EXERCISE INSTRUCTIONS: Take the records below and copy them exactly.
- - - - - - -
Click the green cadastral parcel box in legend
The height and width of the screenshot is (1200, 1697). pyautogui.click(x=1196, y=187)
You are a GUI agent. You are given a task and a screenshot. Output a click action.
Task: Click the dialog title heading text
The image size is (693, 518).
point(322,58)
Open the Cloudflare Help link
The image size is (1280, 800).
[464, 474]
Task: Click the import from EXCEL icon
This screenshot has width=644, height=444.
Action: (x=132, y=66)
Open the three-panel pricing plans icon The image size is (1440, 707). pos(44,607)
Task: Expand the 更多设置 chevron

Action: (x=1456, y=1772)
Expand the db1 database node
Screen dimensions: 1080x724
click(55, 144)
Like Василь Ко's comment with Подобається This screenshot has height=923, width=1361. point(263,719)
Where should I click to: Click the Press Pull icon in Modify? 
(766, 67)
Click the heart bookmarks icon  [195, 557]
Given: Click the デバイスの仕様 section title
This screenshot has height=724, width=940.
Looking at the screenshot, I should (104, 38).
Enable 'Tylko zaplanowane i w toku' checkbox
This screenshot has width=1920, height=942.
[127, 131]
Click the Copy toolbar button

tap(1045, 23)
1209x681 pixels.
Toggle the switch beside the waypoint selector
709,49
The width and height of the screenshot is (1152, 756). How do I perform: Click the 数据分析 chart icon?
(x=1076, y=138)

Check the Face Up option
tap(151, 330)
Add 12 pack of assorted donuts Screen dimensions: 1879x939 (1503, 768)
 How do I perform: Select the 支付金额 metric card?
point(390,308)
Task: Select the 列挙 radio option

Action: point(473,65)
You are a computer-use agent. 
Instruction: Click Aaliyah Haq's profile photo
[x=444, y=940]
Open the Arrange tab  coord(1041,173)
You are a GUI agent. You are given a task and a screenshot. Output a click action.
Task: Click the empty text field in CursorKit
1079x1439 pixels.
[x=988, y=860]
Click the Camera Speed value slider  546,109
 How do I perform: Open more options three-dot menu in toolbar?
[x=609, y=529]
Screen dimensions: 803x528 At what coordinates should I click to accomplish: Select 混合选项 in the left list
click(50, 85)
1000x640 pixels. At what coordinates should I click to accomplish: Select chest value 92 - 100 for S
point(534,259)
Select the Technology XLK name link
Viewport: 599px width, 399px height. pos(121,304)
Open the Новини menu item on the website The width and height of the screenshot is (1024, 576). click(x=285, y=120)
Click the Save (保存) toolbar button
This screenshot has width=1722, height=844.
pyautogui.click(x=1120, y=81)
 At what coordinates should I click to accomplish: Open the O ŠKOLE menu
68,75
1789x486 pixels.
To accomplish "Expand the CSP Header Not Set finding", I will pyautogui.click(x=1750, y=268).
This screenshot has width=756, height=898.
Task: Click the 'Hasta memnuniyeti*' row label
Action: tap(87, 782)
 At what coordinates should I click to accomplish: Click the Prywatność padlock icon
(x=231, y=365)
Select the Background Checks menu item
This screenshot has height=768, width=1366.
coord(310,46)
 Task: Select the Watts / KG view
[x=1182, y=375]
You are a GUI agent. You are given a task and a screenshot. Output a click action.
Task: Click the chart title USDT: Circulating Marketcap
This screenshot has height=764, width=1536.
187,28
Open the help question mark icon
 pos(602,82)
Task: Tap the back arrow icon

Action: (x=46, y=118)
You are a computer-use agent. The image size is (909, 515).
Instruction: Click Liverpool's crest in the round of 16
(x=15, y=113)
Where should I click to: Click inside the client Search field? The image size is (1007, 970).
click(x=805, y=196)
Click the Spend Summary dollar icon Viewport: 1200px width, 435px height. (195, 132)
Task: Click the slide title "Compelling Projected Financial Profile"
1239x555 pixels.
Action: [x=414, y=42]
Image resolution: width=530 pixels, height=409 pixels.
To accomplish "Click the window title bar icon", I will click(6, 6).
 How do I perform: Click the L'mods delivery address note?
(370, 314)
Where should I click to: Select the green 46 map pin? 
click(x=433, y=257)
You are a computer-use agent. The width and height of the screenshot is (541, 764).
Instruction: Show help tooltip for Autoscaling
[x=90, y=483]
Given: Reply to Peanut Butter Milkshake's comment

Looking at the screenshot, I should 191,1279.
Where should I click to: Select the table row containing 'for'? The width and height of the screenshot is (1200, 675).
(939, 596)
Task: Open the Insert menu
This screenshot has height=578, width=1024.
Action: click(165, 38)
- - - - - - -
SOLUTION FOR THIS TASK:
Click the green cadastral parcel box in legend
The height and width of the screenshot is (1200, 1697). pyautogui.click(x=1196, y=187)
You are a GUI agent. You are given a task and a screenshot. Output a click action.
Task: Click the dialog title heading text
The image size is (693, 518).
point(322,58)
Open the Cloudflare Help link
The image size is (1280, 800).
[464, 474]
Task: Click the import from EXCEL icon
This screenshot has width=644, height=444.
Action: (x=132, y=66)
Open the three-panel pricing plans icon The image size is (1440, 707). pos(44,607)
Task: Expand the 更多设置 chevron

Action: (x=1456, y=1772)
Expand the db1 database node
Screen dimensions: 1080x724
click(55, 144)
Like Василь Ко's comment with Подобається This screenshot has height=923, width=1361. point(263,719)
Where should I click to: Click the Press Pull icon in Modify? 
(766, 67)
Click the heart bookmarks icon  [195, 557]
Given: Click the デバイスの仕様 section title
This screenshot has height=724, width=940.
Looking at the screenshot, I should (104, 38).
Enable 'Tylko zaplanowane i w toku' checkbox
This screenshot has width=1920, height=942.
[127, 131]
Click the Copy toolbar button

tap(1045, 23)
1209x681 pixels.
Toggle the switch beside the waypoint selector
709,49
The width and height of the screenshot is (1152, 756). How do I perform: Click the 数据分析 chart icon?
(x=1076, y=138)

Check the Face Up option
tap(151, 330)
Add 12 pack of assorted donuts Screen dimensions: 1879x939 (1503, 768)
 How do I perform: Select the 支付金额 metric card?
point(390,308)
Task: Select the 列挙 radio option

Action: point(473,65)
You are a computer-use agent. 
Instruction: Click Aaliyah Haq's profile photo
[x=444, y=940]
Open the Arrange tab  coord(1041,173)
You are a GUI agent. You are given a task and a screenshot. Output a click action.
Task: Click the empty text field in CursorKit
1079x1439 pixels.
[x=988, y=860]
Click the Camera Speed value slider  546,109
 How do I perform: Open more options three-dot menu in toolbar?
[x=609, y=529]
Screen dimensions: 803x528 At what coordinates should I click to accomplish: Select 混合选项 in the left list
click(50, 85)
1000x640 pixels. At what coordinates should I click to accomplish: Select chest value 92 - 100 for S
point(534,259)
Select the Technology XLK name link
Viewport: 599px width, 399px height. pos(121,304)
Open the Новини menu item on the website The width and height of the screenshot is (1024, 576). click(x=285, y=120)
Click the Save (保存) toolbar button
This screenshot has width=1722, height=844.
pyautogui.click(x=1120, y=81)
 At what coordinates should I click to accomplish: Open the O ŠKOLE menu
68,75
1789x486 pixels.
To accomplish "Expand the CSP Header Not Set finding", I will pyautogui.click(x=1750, y=268).
This screenshot has width=756, height=898.
Task: Click the 'Hasta memnuniyeti*' row label
Action: tap(87, 782)
 At what coordinates should I click to accomplish: Click the Prywatność padlock icon
(x=231, y=365)
Select the Background Checks menu item
This screenshot has height=768, width=1366.
coord(310,46)
 Task: Select the Watts / KG view
[x=1182, y=375]
You are a GUI agent. You are given a task and a screenshot. Output a click action.
Task: Click the chart title USDT: Circulating Marketcap
This screenshot has height=764, width=1536.
187,28
Open the help question mark icon
 pos(602,82)
Task: Tap the back arrow icon

Action: (x=46, y=118)
You are a computer-use agent. The image size is (909, 515).
Instruction: Click Liverpool's crest in the round of 16
(x=15, y=113)
Where should I click to: Click inside the client Search field? The image size is (1007, 970).
click(x=805, y=196)
Click the Spend Summary dollar icon Viewport: 1200px width, 435px height. (195, 132)
Task: Click the slide title "Compelling Projected Financial Profile"
1239x555 pixels.
Action: [x=414, y=42]
Image resolution: width=530 pixels, height=409 pixels.
To accomplish "Click the window title bar icon", I will click(6, 6).
 How do I perform: Click the L'mods delivery address note?
(370, 314)
Where should I click to: Select the green 46 map pin? 
click(x=433, y=257)
You are a computer-use agent. The width and height of the screenshot is (541, 764).
Instruction: Show help tooltip for Autoscaling
[x=90, y=483]
Given: Reply to Peanut Butter Milkshake's comment

Looking at the screenshot, I should 191,1279.
Where should I click to: Select the table row containing 'for'? The width and height of the screenshot is (1200, 675).
(939, 596)
Task: Open the Insert menu
This screenshot has height=578, width=1024.
Action: click(165, 38)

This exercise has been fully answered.